Personal information
- Full name: Derek Murray
- Born: 25 March 1980 (age 46)
- Original team: Murray Bushrangers
- Draft: 54th, 1998 AFL draft
- Height: 173 cm (5 ft 8 in)
- Weight: 70 kg (154 lb)

Playing career^{1}
- Years: Club / Games (Goals)
- 1999–2002: Port Adelaide / 23 (7)
- ^{1} Playing statistics correct to the end of 2002.

= Derek Murray (Australian footballer) =

Australian rules footballer

Derek Murray (born 25 March 1980) is a former Australian rules footballer who played with Port Adelaide in the Australian Football League (AFL).

Murray was a highly successful junior, playing with the Murray Bushrangers in the TAC Cup in 1997 and 1998. He won a Morrish Medal is the first of those years and in 1998 he took home the Hunter Harrison Medal due to his carnival performance with the NSW/ACT Rams.

Selected by Port Adelaide in the 1998 AFL draft, Murray was used as a winger, rover and small forward.

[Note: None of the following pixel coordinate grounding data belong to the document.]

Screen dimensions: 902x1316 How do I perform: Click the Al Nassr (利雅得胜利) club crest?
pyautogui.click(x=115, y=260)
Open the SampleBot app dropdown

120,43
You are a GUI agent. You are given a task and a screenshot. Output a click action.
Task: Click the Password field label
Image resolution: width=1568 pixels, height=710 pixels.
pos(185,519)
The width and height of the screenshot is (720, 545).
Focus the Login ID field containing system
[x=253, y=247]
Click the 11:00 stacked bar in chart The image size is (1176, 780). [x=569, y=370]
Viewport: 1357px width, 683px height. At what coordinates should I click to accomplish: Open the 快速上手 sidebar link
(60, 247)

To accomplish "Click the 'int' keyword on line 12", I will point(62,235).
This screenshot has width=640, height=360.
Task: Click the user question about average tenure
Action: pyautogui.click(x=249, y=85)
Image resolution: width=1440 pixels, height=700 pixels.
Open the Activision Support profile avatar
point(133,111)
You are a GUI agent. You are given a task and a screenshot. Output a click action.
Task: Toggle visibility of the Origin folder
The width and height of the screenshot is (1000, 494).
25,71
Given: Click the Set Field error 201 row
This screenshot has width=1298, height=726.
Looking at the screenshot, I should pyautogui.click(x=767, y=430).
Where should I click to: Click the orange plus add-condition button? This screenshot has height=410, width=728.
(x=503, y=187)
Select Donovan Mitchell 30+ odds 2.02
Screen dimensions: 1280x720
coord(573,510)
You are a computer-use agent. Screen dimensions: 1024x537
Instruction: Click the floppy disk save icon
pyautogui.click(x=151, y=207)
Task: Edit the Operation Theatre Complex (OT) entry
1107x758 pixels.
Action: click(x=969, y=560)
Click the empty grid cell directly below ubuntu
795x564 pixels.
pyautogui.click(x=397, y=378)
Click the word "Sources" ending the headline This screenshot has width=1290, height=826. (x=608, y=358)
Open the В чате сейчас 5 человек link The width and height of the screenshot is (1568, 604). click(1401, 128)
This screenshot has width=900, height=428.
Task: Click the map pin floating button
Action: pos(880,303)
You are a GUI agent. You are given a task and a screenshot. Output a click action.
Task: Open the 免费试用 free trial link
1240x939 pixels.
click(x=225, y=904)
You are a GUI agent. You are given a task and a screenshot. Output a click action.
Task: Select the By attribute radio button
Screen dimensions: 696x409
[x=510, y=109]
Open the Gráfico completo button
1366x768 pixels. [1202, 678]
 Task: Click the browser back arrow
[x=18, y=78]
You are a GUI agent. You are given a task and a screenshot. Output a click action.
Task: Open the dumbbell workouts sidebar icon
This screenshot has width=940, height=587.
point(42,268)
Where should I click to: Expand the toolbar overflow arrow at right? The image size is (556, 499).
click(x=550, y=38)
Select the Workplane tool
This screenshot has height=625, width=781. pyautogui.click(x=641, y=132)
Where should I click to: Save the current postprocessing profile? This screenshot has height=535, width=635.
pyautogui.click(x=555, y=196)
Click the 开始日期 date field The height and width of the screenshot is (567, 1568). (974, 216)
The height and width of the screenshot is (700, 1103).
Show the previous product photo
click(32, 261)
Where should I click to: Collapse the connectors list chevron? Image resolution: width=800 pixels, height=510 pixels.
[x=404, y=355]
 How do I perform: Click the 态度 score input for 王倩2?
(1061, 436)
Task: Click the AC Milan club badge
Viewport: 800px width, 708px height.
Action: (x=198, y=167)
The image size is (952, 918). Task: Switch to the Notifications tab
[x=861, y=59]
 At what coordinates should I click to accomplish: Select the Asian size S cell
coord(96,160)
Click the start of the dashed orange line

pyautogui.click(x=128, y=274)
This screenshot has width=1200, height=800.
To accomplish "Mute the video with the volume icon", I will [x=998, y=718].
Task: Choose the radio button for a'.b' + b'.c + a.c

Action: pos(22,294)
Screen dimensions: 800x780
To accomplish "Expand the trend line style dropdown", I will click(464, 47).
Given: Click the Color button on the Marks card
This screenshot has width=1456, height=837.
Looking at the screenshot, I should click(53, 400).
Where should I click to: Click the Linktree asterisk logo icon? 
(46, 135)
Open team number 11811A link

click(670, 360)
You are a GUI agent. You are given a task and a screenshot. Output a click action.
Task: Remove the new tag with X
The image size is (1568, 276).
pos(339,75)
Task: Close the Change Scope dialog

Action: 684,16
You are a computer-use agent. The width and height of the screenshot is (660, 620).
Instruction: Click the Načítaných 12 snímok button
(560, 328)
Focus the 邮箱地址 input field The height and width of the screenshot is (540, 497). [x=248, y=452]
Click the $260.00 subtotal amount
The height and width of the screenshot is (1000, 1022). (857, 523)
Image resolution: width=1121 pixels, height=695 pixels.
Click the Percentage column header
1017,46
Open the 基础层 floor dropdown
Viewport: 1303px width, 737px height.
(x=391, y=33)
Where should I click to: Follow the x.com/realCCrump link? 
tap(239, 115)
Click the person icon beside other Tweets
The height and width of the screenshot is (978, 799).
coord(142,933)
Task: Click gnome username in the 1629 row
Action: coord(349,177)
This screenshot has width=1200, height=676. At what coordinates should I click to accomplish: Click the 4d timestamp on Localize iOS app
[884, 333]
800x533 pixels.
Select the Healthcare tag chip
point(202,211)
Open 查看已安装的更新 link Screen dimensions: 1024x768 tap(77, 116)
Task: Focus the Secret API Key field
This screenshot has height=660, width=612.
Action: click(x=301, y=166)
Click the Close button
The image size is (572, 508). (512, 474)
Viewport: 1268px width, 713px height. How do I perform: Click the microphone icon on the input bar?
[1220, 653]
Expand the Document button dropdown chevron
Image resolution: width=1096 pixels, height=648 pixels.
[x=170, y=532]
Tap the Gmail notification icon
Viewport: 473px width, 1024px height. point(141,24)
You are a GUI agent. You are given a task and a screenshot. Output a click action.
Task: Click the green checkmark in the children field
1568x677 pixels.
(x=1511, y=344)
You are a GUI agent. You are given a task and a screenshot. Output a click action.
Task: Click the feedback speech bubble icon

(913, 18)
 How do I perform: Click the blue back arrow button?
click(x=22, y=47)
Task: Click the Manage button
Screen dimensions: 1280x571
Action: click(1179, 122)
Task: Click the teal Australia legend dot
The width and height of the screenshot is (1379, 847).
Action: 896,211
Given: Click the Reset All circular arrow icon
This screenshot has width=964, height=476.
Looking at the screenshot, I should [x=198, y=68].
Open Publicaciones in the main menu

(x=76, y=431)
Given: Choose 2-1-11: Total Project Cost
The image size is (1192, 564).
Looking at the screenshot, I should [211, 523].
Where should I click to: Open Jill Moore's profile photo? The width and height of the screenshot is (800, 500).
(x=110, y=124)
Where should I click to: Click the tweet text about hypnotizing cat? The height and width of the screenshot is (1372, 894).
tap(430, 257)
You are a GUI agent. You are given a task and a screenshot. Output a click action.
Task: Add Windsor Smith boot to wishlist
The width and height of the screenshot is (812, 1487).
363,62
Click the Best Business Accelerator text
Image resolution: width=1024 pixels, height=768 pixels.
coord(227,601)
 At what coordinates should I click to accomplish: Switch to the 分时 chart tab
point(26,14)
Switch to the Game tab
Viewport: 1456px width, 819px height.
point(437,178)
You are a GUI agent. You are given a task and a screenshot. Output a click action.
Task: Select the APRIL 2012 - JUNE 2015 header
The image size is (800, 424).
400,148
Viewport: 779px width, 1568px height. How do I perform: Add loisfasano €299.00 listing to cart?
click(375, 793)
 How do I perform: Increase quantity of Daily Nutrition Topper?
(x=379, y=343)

He made 11 appearances in 2000, his best return, but did not do enough to cement his spot in the team for 2001. However, late in the 2001 AFL season, Murray made a return to the side and after six home and away matches was picked in a qualifying final. Murray played the first two rounds in 2002 but did not make any further appearances and was delisted at the end of the year.

An Indigenous Australian, he is the brother of former St Kilda player Allan Murray. His daughter Emilia Makris is a Adelaide United FC soccer player.